For UNESCO, the specialised agency of the United Nations (UN) whose purpose is to contribute to peace and security by promoting international collaboration through education, science, and culture, such actions by ISIS constitute a "war crime”. For its director-general, Irina Bokova, they "deprive the Syrian people of its knowledge, its identity and history".

ISIS, which seized large chunks of Syrian and Iraqi territory last year, took Palmyra, in central Syria, from pro-Assad forces back in May.

Fortunately, before Palmyra’s fall, government officials and site officials were able to remove most of the treasures, including hundreds of statues, taking them to a safe place.

At first, the Jihadis said they would spare the site, a pledge they did not live up to. Last month, the group released pictures showing the destruction of some artefacts taken from Palmyra.

A week ago, it publicly beheaded Palmyra’s retired chief archaeologist Khaled al-Assad, who had refused to help ISIS find the hidden treasures.
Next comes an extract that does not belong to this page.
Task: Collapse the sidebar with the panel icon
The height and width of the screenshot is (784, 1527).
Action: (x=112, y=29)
Speaking to French-language Lebanese daily L'Orient-Le Jour, archaeologist Joanne Farchakh, a specialist in heritage in times of war, said that "the timing" of the temple’s destructions is purely “commercial”. ISIS uses the value of antiquities for bargaining and blackmail. In fact, artefacts are a source of income as much as oil.
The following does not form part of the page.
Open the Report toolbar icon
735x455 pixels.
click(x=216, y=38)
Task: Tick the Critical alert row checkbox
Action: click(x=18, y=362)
In addition, “When they carry out decapitations inside the Roman amphitheatre, they are showing that they can use any site.” Indeed, “Every ISIS action is thought out first for its propaganda value and then as part of its military strategy, Ms Farchakh explained.

This goes for the decapitation of Palmyra scholar Khaled al-Assad on Tuesday, and the destruction of the Baalshamin temple.

Since capturing about a third of Syria and Iraq last year, ISIS fighters have looted Mosul’s ancient library, torching thousands of its books. They have also destroyed Shia mosques, Christian shrines and the ancient temple of Nimrud, in Iraq.

"We have not seen anything like this since the Second World War," said UNESCO chief Irina Bokova. For her, we are facing “the most serious attack, the most brutal and systematic destruction of world heritage".